/ CMSC 435/634 Assignment 1

The Assignment

For this assignment, you must write a C++ program that will render spheres using ray tracing. The input is in a subset of the rayshade (.ray) file format, containing information about the view and objects in the scene. You will read a .ray scene from a file, and ray trace the single image described there. Rays that hit an object should be rendered in the object color, while rays that do not hit any object should use the background color of the scene. Do not try to include any of the more advanced ray tracing features you may read about (shadows, reflection, refraction, lights, etc.), we will get to those later. Your output should be an image file in PPM format.

balls -s 3 -r 8 with random sphere colors

Input

All of the sample input files mentioned here have been checked into your trace/data directory. Do a git pull to get them.

Build the path to the file to use from PROJECT_DATA_DIR plus a file name given as a single command-line argument. In Visual Studio, set the command line argument in the Debug tab of the project properties. In XCode, set it under "Edit Scheme".

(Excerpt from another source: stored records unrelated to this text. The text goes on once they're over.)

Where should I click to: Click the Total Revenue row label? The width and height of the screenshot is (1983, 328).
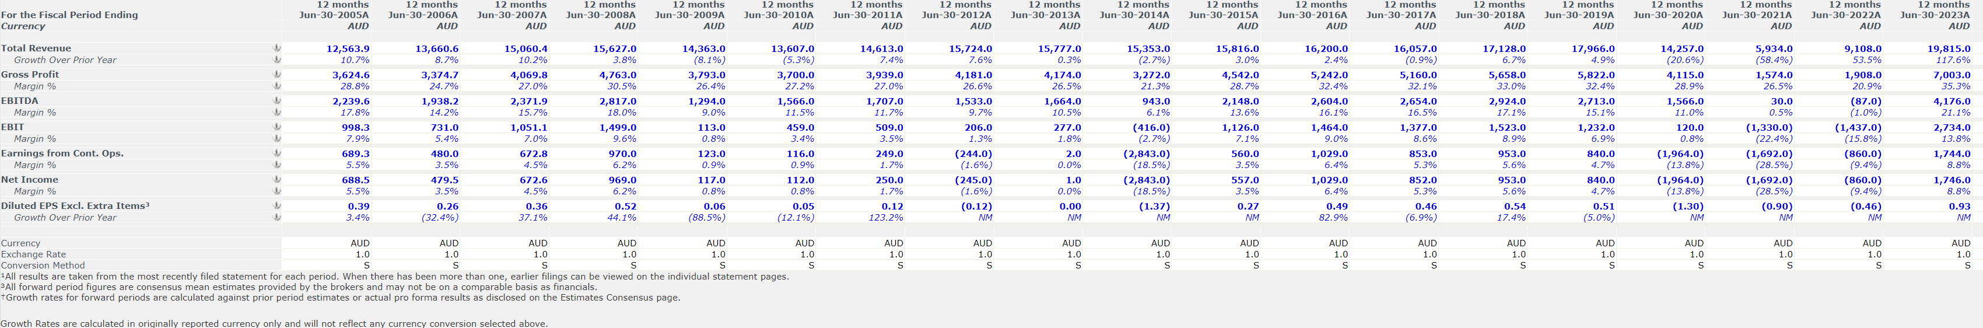click(x=36, y=49)
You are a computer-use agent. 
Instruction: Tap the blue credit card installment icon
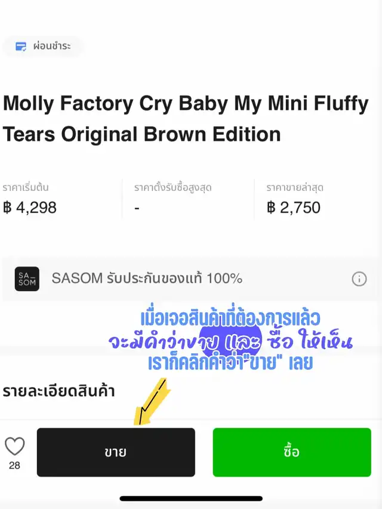pos(21,47)
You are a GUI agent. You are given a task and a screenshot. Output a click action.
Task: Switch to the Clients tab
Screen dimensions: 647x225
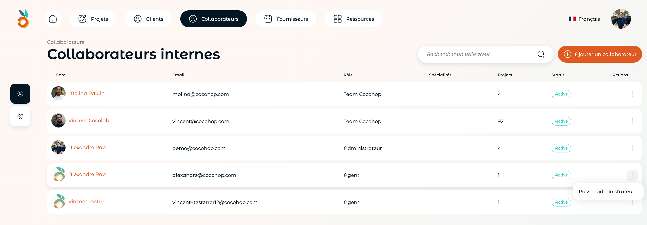coord(148,19)
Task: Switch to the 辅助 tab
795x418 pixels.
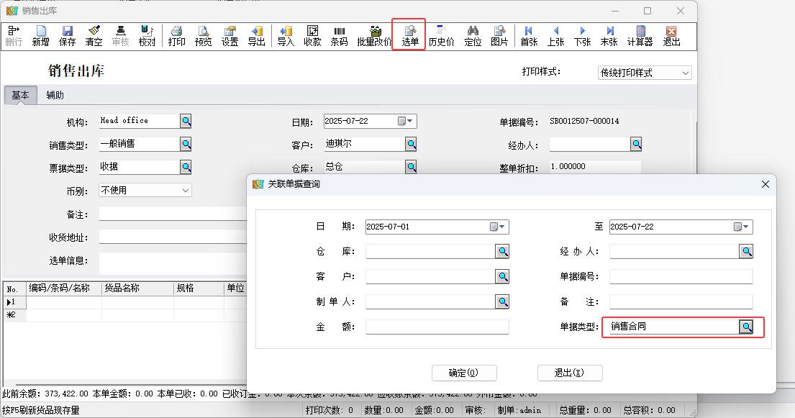Action: coord(55,96)
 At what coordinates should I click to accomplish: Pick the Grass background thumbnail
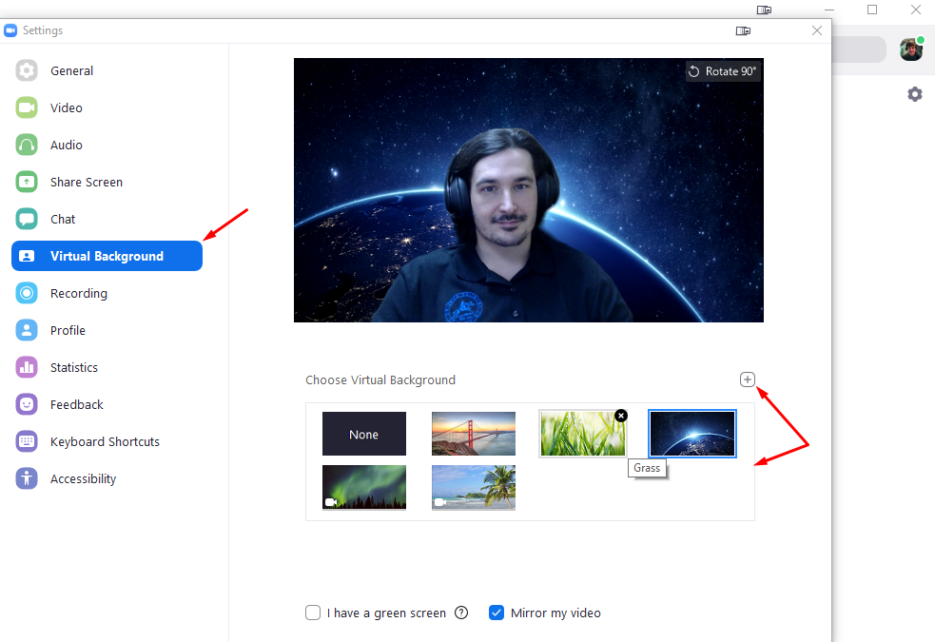[x=582, y=436]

For the base assignment, you should be able to trace balls3-color.ray. While rayshade format is relatively simple, it does contain many features we will not be using in this assignment. For the basic assignment, you should only handle the following keywords: background, eyep, lookp, up, fov, screen, surface, and sphere. The surface keyword introduces a block of surface shading related keyworkds. Of these, you only need to handle diffuse. For anything in the file that you do not handle, just keep reading until you find one of those keywords.

Additional .ray format scenes can be generated using a set of programs called the 'Standard Procedural Databases', using the "-r 8" command-line option to generate rayshade-formatted output. A compiled copy of these programs may be found in ~olano/public/spd3.14/ on the UMBC GL Linux systems. In these generated files, all of the spheres are the same color. The balls3-color.ray file was created using a simple script make each sphere a random color. Generate the original balls3.ray file on GL with this command:

~olano/public/spd3.14/balls -s 3 -r 8 > balls3.ray

In this command, the -r option sets the output format, and the -s option sets the complexity level. Level 3 for this model consists of 820 spheres, The default balls.ray has 7381 spheres, which can be quite slow to ray trace:

~olano/public/spd3.14/balls -r 8 > balls.ray

Output

Your output should be a file named "trace.ppm" in the PROJECT_BUILD_DIR directory (not the PROJECT_BASE_DIR directory as was done by the sample code).

We are using the PPM image file format because it is exceedingly simple to write. See the specification for details. PPM colors use unsigned bytes, but colors in the rayshade file are floating point numbers between 0 and 1. I recommend using floating point colors until it is time to assign the color into an image pixel (just multiply by 255 and cast to unsigned char).

balls -s 3 -r 8 gears -s 2 -r 8
From balls3-color.ray From gears2.ray

634 only

Students who are taking this class as CMSC 634 should also add the ability to trace arbitrary polygons ("polygon" in the .ray file). Examples of this include the orange floor in the balls scene, or any scene generated by the "gears" SPD program.

Other people's code

Ray tracing is a popular rendering technique, and the internet contains lots of resources for ray tracers in general and things like ray-object intersection in particular. Other than the assn0 sample code, YOU MAY NOT USE ANY OUTSIDE CODE. All code that you use must be strictly your own.

Strategy

This is a big assignment. Start NOW, or you will probably not finish. No, really, I promise you will not be able to do it in the last two days. Even before we get to all of the details of the ray tracing itself, you can still start working on your file parsing.

I have created a separate page with some additional development suggestions.

What to turn in

Turn in this assignment electronically by pushing your source code to your class git repository by 11:59 PM on the day of the deadline and tagging the commit assn1. Do your development in the trace directory so we can find it.

Also include an assn1.txt file at the top level of your repository telling us about your assignment. Tell us what works, and what does not. Also tell us what (if any) help you received from books, web sites, or people other than the instructor and TA.

You must make multiple commits along the way with useful checkin messages. We will be looking at your development process, so a complete and perfectly working ray tracer submitted in a single checkin one minute before the deadline will NOT get full credit. Individual checkins of complete files one at a time will not count as incremental commits. Do be sure to check in all of your source code, but no build files, log files, generated images, zip files, libraries, or other non-code content.